→ Фрагмент документа
○ ○ ○

Таджики - индоевропейцы, арийцы с правильными чертами лица, их не надо путать с монголоидами-киргизами. Деревню последних мы тоже как-то проезжали, краем зацепив Киргизию, но в ней не встретили такой мягкости, деликантности и радушия, как в Узбекистане у таждиков (это не я перепутала, а советская власть). Казахстан же более всего поражает не людьми, а кладбищами - каменными домами могил, которые мы во множестве наблюдали из окон поезда в пустыне и которые выглядели убедительнее, чем строения для живых. У казахов есть размах строительства. У таджиков и узбеков мы тоже наблюдали строительные работы: но они выглядели очень неспешными, тем более, что требующая физических затрат работа - такая, как строительство - летом из-за жары начинается в сумерки и продолжается при искусственном освещении после заката. И главное блюдо - плов - жители едят ближе к 12-ти ночи. Плов едят руками - правда, нам, как гостям, выдавали ложки.
СРЕДНЯЯ АЗИЯ
Пыльное солнце, спицы в пыли,
Мягкий асфальт растворился в дали...
Ходят верблюды стадами в Хиве,
Ездят бабаи верхом на осле.
Ослик понурый прижался к стене.
Тень под чинарами здесь в чайхане:
Мягко по-местному нежно уважат -
Мирно-спокойная жизнь не по-нашему.
Кеды горячие впились в педаль -
Бархатно-охристая Бухара:
Ханство базара, эмира сарай.
Льются слова, как в арыках вода,
Вьются напевы улиц ходами...
Индии веянья вечный напев,
Сорок косичек - и все до колен,
Солнце материй здесь ярче светила.

○ ○ ○

→ Строки данных
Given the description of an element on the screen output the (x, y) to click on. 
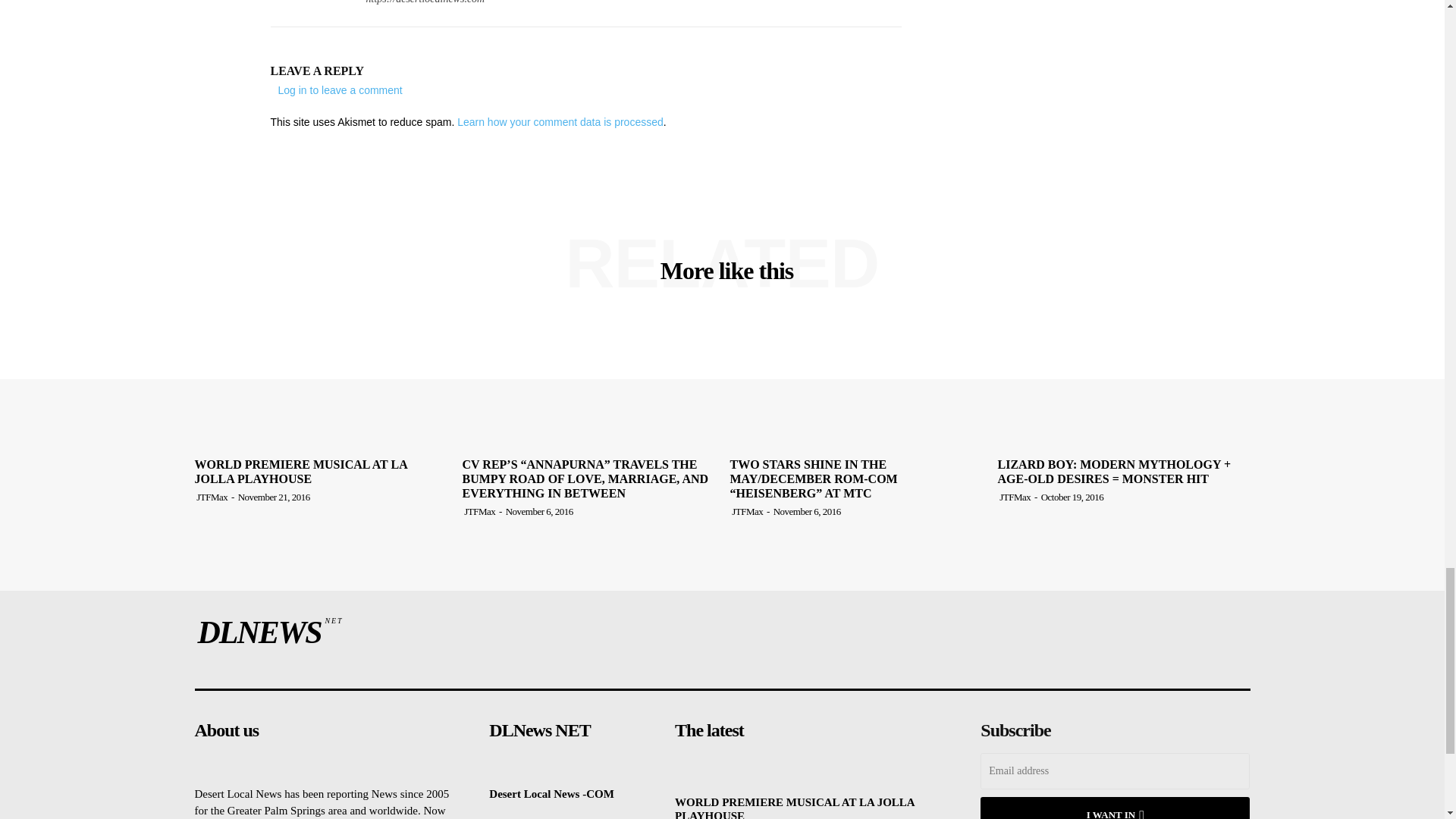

○ ○ ○

→ Что требуется
**A)** Верни из текста о Средней Азии отрывок от «Тень под чинарами» до «базара, эмира сарай.».
**B)** Перескажи коротко в виде списка абзац текста о Средней Азии, который начинается словами «Таджики - индоевропейцы». Главные факты сохрани.
**C)** Продолжи текст о Средней Азии, начав сразу после его последних слов.

→ Ожидаемые ответы
**A)**
Тень под чинарами здесь в чайхане:
Мягко по-местному нежно уважат -
Мирно-спокойная жизнь не по-нашему.
Кеды горячие впились в педаль -
Бархатно-охристая Бухара:
Ханство базара, эмира сарай.

**B)**
- Таджики — индоевропейцы, арийцы с правильными чертами лица. Их не следует путать с монголоидами-киргизами.
- В киргизской деревне не встретилось такой мягкости и радушия, как у таджиков в Узбекистане.
- Казахстан больше всего поражает кладбищами. Каменные дома могил во множестве видны из окон поезда в пустыне и выглядят убедительнее строений для живых. У казахов большой размах строительства.
- У таджиков и узбеков стройка идет неспешно. Летом из-за жары тяжелая работа начинается в сумерки и продолжается после заката при искусственном освещении.
- Главное блюдо, плов, едят ближе к полуночи и руками. Гостям выдавали ложки.

**C)**
Небо в мечетях, а город в руинах.
Люди - восточные дети кварталов:
Тысячи лет как совсем не бывало.
Ровная плешь равномерных пустынь
Есть за Кокандом и под Навои.
Город-оазис в пустыни заходит
И комаров на арыках разводит.
Днём по пустыне нормальный не едет:
С двух до пяти в чайхане на обеде
Люди, машины, ослы и бараны
Тенью укрылись и кушают рьяно -
Плов несолёный и сахар трёх видов
Нас утомили своим колоритом,
И на жаре как-то нет аппетита.
Арки Регистана, будки телефона -
Сколько не искали, спали на вокзале.
Азия торгует, русские грубят -
Этот сумасшедший город Самарканд.
Им бы бросить город, да уехать в горы:
Каждый день там дождик - нам сказал художник.
Козы и овечки, чабаны и речки.
Льются водопады, и всегда всем рады.
Горные таджики деликатны очень,
Дом у них обширен, а уклад устойчив:
К потолку подушки сложены радушно -
Полосатый кладезь доверху матрасов,
На полу разложены пиалы с лепёшками.
Жёны молчаливы: правит всем хозяин -
Сотня платьев ярких, да детей десяток.
Если кишлак проезжаешь насквозь,
Дети несутся лавиною с гор
И вдоль дороги кричат голосисто,
Как птичья стая: "Туриста, туриста!"
Дома они очень тихи, не спорят,
Так и растут, как цветы без надзора.
А как всё растёт, поражаемся:
В год по три урожая там.
Очень приятен на вкус
Мраморный белый "тарбуз".
Однако арбуз горячий -
Совсем не такая удача.
Пальме подобен подсолнух.
Время колышется сонно...
(авг. 1987)
Глава 5.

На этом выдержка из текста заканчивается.